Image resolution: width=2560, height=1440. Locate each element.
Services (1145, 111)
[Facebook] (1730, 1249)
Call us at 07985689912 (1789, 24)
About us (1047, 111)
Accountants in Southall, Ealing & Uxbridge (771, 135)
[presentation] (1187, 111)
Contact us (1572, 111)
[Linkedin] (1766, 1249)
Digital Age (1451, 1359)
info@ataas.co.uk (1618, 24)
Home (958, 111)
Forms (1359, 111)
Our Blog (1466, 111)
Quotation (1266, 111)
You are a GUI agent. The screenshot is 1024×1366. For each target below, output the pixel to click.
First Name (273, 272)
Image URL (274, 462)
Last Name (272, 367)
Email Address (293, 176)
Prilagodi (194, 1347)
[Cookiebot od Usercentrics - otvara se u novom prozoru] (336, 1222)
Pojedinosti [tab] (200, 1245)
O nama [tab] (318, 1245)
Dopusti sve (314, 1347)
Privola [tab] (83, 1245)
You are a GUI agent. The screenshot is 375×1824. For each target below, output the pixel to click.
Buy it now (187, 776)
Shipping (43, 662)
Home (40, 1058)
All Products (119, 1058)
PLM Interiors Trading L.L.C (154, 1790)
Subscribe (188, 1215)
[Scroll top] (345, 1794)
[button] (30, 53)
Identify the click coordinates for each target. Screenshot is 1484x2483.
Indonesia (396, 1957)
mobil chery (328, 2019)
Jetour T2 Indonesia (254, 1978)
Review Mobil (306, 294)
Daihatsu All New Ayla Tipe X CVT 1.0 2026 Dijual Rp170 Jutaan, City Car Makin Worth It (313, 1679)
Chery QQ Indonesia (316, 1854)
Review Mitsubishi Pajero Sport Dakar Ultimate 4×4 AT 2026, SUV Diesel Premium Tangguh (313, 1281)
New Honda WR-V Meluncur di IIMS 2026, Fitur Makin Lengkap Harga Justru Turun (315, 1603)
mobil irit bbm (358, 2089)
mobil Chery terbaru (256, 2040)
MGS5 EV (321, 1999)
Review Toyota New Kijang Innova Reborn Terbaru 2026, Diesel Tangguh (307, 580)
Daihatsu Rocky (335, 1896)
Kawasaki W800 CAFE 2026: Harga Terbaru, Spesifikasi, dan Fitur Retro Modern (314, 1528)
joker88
● ● ● ● ●
* _PROBLEM REQUIREMENTS_: Starting with the line above that holds "Identify the click" and stopping with the line that holds "Review Mitsubishi Pajero", reproduce each line exactly, omitting all other lines.

* _ANSWER TO THIS TASK_:
Identify the click coordinates for each target. Screenshot is 1484x2483.
Indonesia (396, 1957)
mobil chery (328, 2019)
Jetour T2 Indonesia (254, 1978)
Review Mobil (306, 294)
Daihatsu All New Ayla Tipe X CVT 1.0 2026 Dijual Rp170 Jutaan, City Car Makin Worth It (313, 1679)
Chery QQ Indonesia (316, 1854)
Review Mitsubishi Pajero Sport Dakar Ultimate 4×4 AT 2026, SUV Diesel Premium Tangguh (313, 1281)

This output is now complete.